Greenberg duo works 'sophisticated transaction' in purchase of former Versace mansion
Dealmakers:Ralph Bekkevold and Mark Bloom
The Deal: The Greenberg Traurig attorneys represented VM South Beach LLC in the Oct. 10 purchase of the former Gianni Versace mansion for $41.5 million.
VM, a partnership of the New York-based Nakash and Gindi families, was the winning bidder in last month's auction of the landmark mansion at 1116 Ocean Drive. It was the lead creditor in the Chapter 11 case of former mansion owner Casa Casuarina LLC, backed by telecommunications entrepreneur Peter Loftin. VM agreed to serve as the stalking-horse bidder at $25 million and was able to make a credit bid of more than $34 million.
Details: VM obtained financing from Bank Hapoalim of Israel. The attorneys declined to disclose the loan value.
Bekkevold has represented the Nakash and Gindi families in real estate investments since 2005. During the past eight years, the families have acquired numerous South Beach hotels. The plan for the mansion is to combine the building with their Hotel Victor next door. The Nakash family founded Jordache Enterprises Inc., the prominent apparel company.

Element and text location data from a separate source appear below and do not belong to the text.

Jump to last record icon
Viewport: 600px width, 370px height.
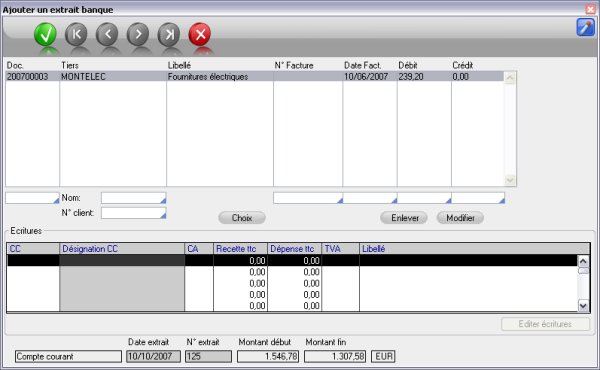pos(169,34)
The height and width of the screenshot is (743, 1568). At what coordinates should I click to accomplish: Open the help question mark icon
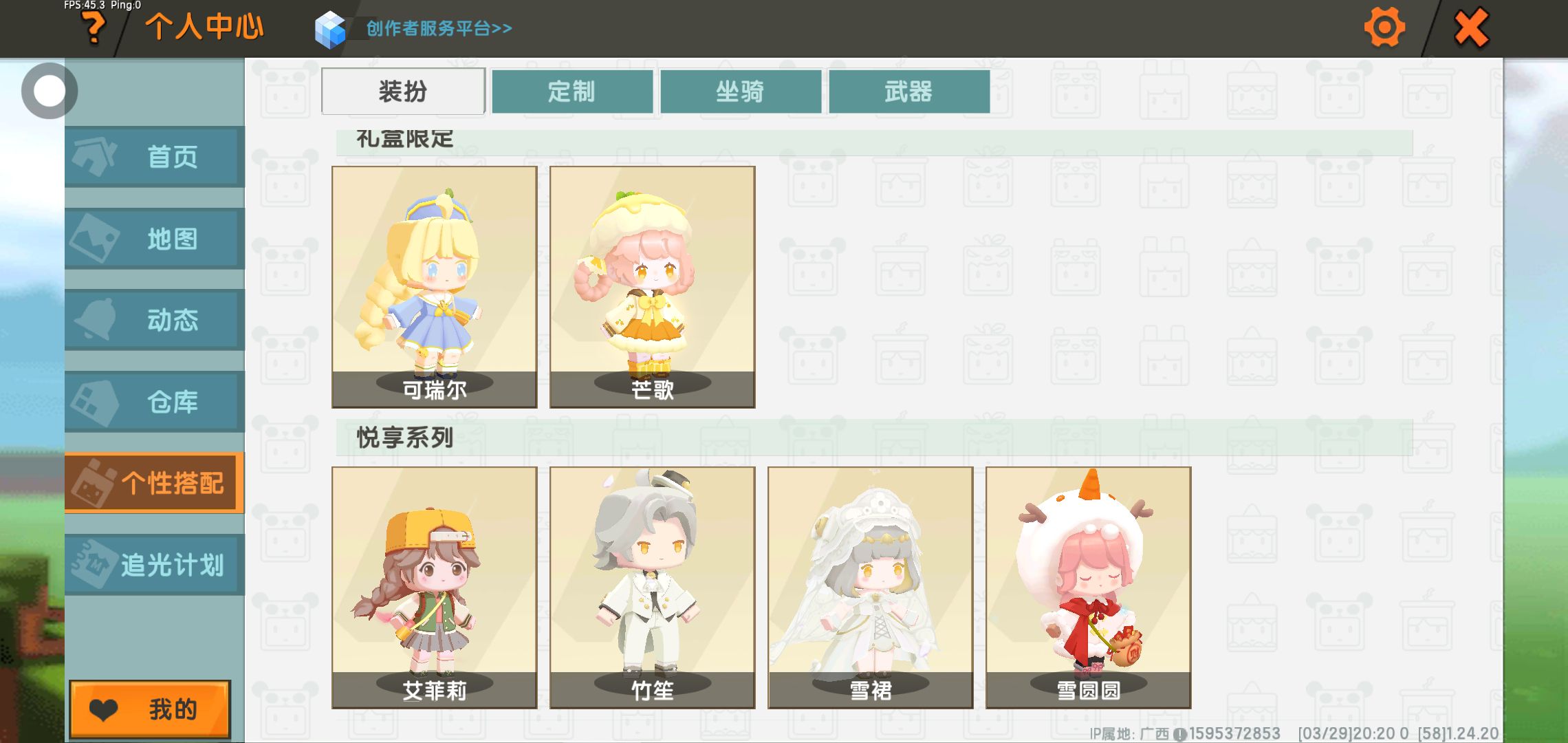(94, 29)
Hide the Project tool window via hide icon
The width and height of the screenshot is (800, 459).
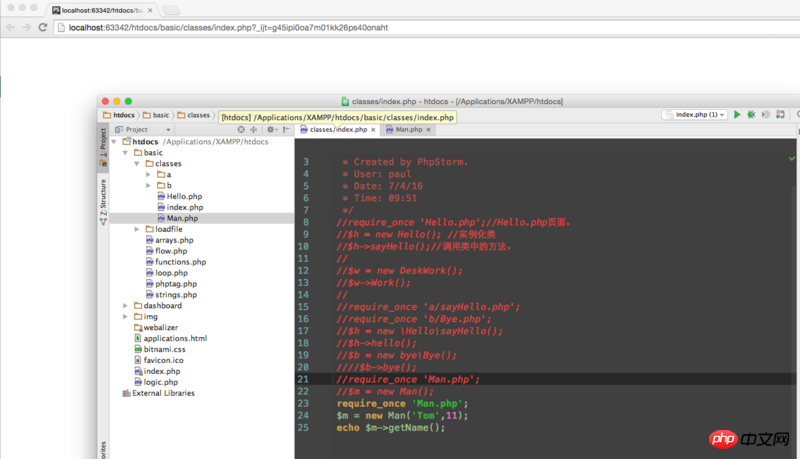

Bekkevold also represented VM in its December 2011 purchase of debt secured by the mansion from German's WestLB AG. That month, the company filed a federal foreclosure lawsuit in Miami against Casa Casuarina.
"This was a sophisticated transaction, and the federal courts would have better resources to deal with a lot of the issues that would probably arise," Bekkevold said. "We also knew that a logjam of foreclosures in the state courts" was delaying the resolution of pending cases.
Additionally, convicted Ponzi schemer Scott Rothstein acquired a nearly 10 percent ownership interest in the mansion through fraudulent transfers before his fraud unraveled in 2009. Michael Goldberg, the liquidation trustee for Rothstein's defunct law firm, had a claim for a $4.92 million equitable lien on the property.
"They contended the lien had priority over the mortgage," Bloom said.
As the federal foreclosure case played out, Loftin put the residence on the market in June 2012 with a $125 million asking price, which was reduced to $75 million in May.